* Work to complete
Write out each line of the entries below that holds the word "agent".

** Opening Data for processing block **

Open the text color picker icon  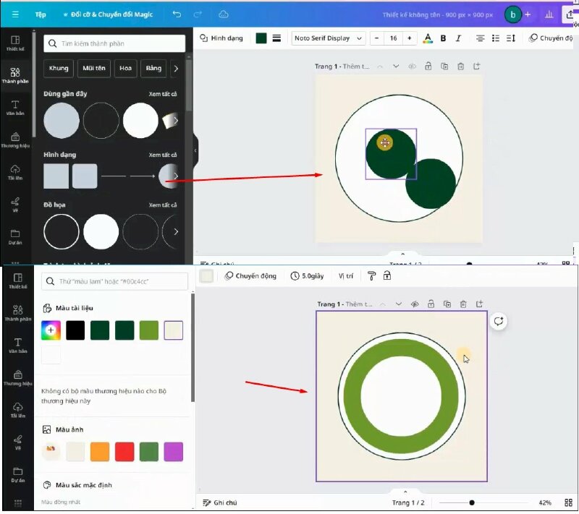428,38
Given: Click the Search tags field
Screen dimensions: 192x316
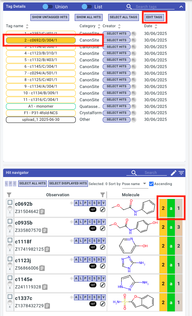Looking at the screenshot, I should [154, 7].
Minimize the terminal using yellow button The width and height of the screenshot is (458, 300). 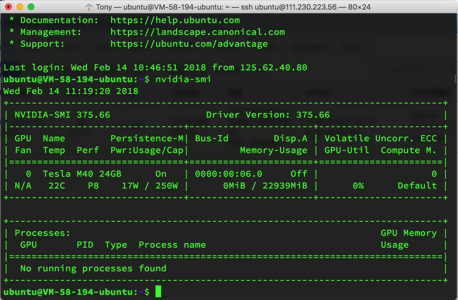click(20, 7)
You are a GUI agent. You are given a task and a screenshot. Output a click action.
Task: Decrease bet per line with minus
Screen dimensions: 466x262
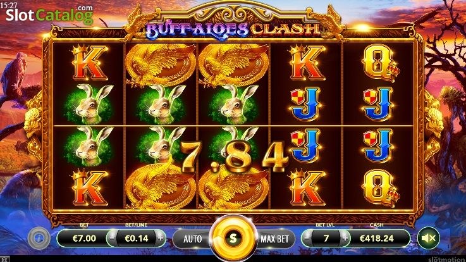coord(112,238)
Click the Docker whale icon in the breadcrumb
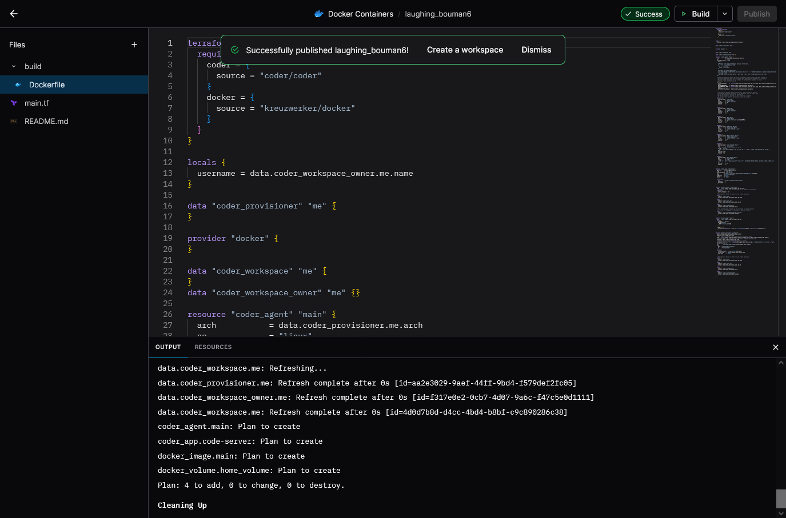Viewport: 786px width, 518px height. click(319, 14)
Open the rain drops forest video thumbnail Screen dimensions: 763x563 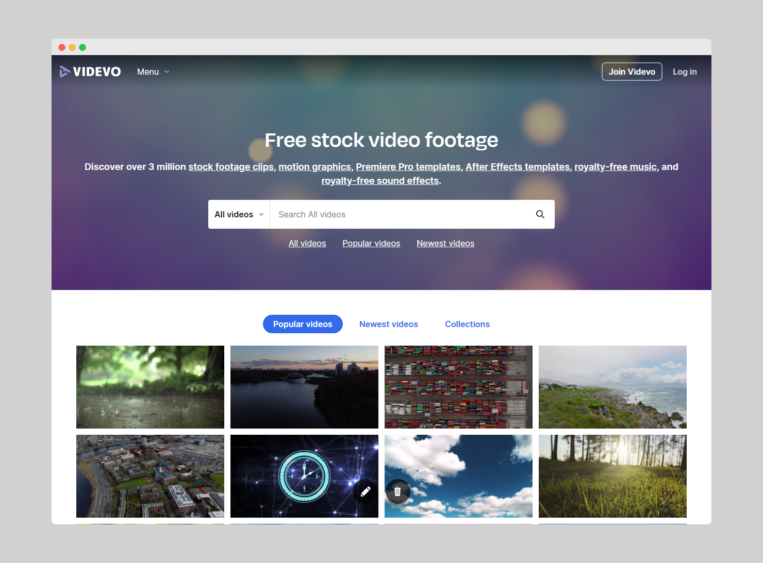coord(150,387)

** Closing Data for processing block **
** Opening Data for processing block **

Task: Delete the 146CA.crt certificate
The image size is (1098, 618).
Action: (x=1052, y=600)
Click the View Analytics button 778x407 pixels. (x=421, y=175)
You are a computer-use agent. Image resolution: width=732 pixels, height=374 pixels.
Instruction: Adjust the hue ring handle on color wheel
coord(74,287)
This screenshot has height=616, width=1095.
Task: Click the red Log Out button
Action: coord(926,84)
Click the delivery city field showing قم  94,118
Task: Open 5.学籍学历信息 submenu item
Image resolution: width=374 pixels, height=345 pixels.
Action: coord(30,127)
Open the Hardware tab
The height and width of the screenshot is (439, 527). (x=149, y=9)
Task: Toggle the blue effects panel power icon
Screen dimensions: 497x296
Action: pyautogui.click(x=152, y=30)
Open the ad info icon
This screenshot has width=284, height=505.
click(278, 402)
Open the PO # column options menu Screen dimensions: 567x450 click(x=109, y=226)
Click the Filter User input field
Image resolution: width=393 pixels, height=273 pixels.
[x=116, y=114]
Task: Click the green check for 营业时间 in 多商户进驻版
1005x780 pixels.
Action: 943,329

** Closing Data for processing block **

* Solution to the problem
You are a GUI agent. You are given a task and a screenshot. Output a click action.
You are a computer-use agent. Image resolution: width=732 pixels, height=374 pixels.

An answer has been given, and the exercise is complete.